Gag orders on unfavorable press in El Salvador

There is a lot of great reporting being done in El Salvador today under very tough circumstances.   Investigative journalists at RevistaFactum, GatoEncerrado, El Faro and other sites continue to dig under the official versions of events broadcast by the Bukele government. These journalists are faced with a government which does its best to hide or obscure unfavorable information and by an army of internet trolls who attack anyone publicizing information which puts the government in a bad light, regardless of the veracity of that news. The situation is severe enough that the InterAmerican Commission on Human Rights issued a measure earlier this year instructing the government of El Salvador to provide protection to journalists at El Faro.  (There is no sign that the government plans to comply). 

In recent days and weeks, the attempts to silence adverse publicity took a new turn as the government, and its newly-installed Attorney General, obtained court orders to censor publications embarrassing to the current administration.

The first order arose out of reporting by the news site GatoEncerrado.  New Attorney General Rodolfo Delgado was installed in El Salvador on May 1 in a hasty proceeding which included the abrupt removal of his predecessor Raul Melara. GatoEncerrado then published a piece written by Karen Moreno disclosing that Delgado has a pending proceeding against him in family court for domestic violence.  The reporting emphasized how little scrutiny the brand new Legislative Assembly controlled by Nayib Bukele had given to the man they were naming as the country's chief prosecutor.  Shortly after, an order arrived from the court ordering GatoEncerrado to remove the article asserting that the case was "bajo reserva" or sealed to protect the victim, even though the publication had taken steps in that article not to include any information identifying the victim or the underlying facts.
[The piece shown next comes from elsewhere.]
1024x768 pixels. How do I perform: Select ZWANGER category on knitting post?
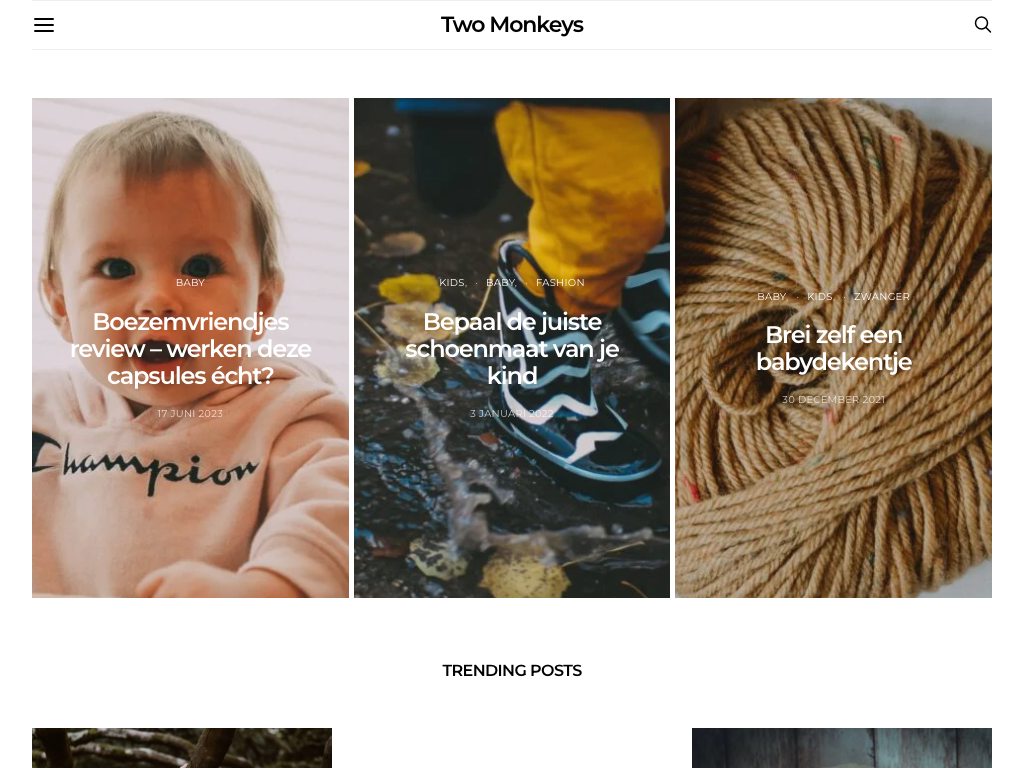[x=882, y=296]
After initially removing the article, GatoEncerrado has subsequently restored the article to its site with certain changes.

Then on Monday, June 14, the Attorney General of El Salvador procured a court order telling RevistaFactum to pull down its extensively reported story by Bryan Avelar titled Asesino De Chalchuapa Confiesa Cómo Mataron A Trece Víctimas En El Último Año (Chalchuapa Killer Confesses How They Murdered Thirteen Victims In The Last Year).  The piece is an in-depth look at the mass murders linked to an ex-police officer which have been headline news in El Salvador for weeks.  Beyond extensive coverage in both the government-controlled and the local media, the Chalchuapa murders have been reported by Univision, the Associated Press, Reuters, the BBC, the Washington Post, the Los Angeles Times and others. 

So why put a gag order on the Revista Factum article when so much else has been published? The likely motive is that the article pointedly contradicts the official version that the murders happened 10 years ago and instead reports that the grisly events happened during the time Nayib Bukele has been in office. The judge also ordered that Factum not discuss the details of the case in an event scheduled later that evening focused on the Chalchuapa murders case.  

Factum has now removed the original story from its website and replaced it with this image:

Censored!

Factum also posted an editorial about the censorship.  Factum referred to the wide coverage in the media of the case, both in El Salvador and around the world.  Moreover, public officials within the Bukele government, as noted, have regularly spoken about the case.  And so Bryan Avelar, as journalists in El Salvador do, did his job and investigated and published his findings.  Factum indicated that it has now asked the Court to clarify what portions of the article are declared to be problematic and also asked the court to clarify why the Attorney General's office and other public officials have been left free to make public statements.

In solidarity with El Salvador and to thwart the attempted coverup, Avelar's article has subsequently been reposted by websites around the world, making it impossible for the story to be squelched.

The gag order was definitely one-sided, since police and prosecutors have been sharing information and "spin" with the public for weeks. For example, this tweet from the official PNC twitter account with the words of its director Mauricio Arriaza Chicas, that the murders in the case dated back more than a decade ago:

There was a joint press conference about the case with Attorney General Delgado, his lead homicide prosecutor, the head of the police Arriaza Chicas,  and the Minister of Justice and Security Gustavo Villatoro.     

And in all these public pronouncements there have been a variety of inconsistent statements calling out for journalists to dig deeper.

President Bukele himself issued a series of tweets with photos of the accused killer in custody,  promising the suspect would spend at least 100 years in prison and showing a prison cell being prepared.  The gag order on RevistaFactum, which speaks about due process and the rights of the accused, rings hollow when the president himself names the suspect, shares photos of him, calls him the "serial murderer of Chalchuapa," and says the government has "hard evidence" of his guilt. 

Monday evening, after the gag order was issued, Revista Factum still hosted a live event on its social networks, talking in general terms with the Chalchuapa case and what it implied for how the police handle reports of disappearances and the quantity of femicides in the country. Then the discussion turned to the question of government censorship as the hosts were joined by Karen Moreno, who wrote the story in GatoEncerrado concerning the new attorney general, and Angélica Cárcamo, president of the Association of Journalists of El Salvador (APES).  For those interested in a deeper discussion of these cases, I recommend the recording of that live panel event.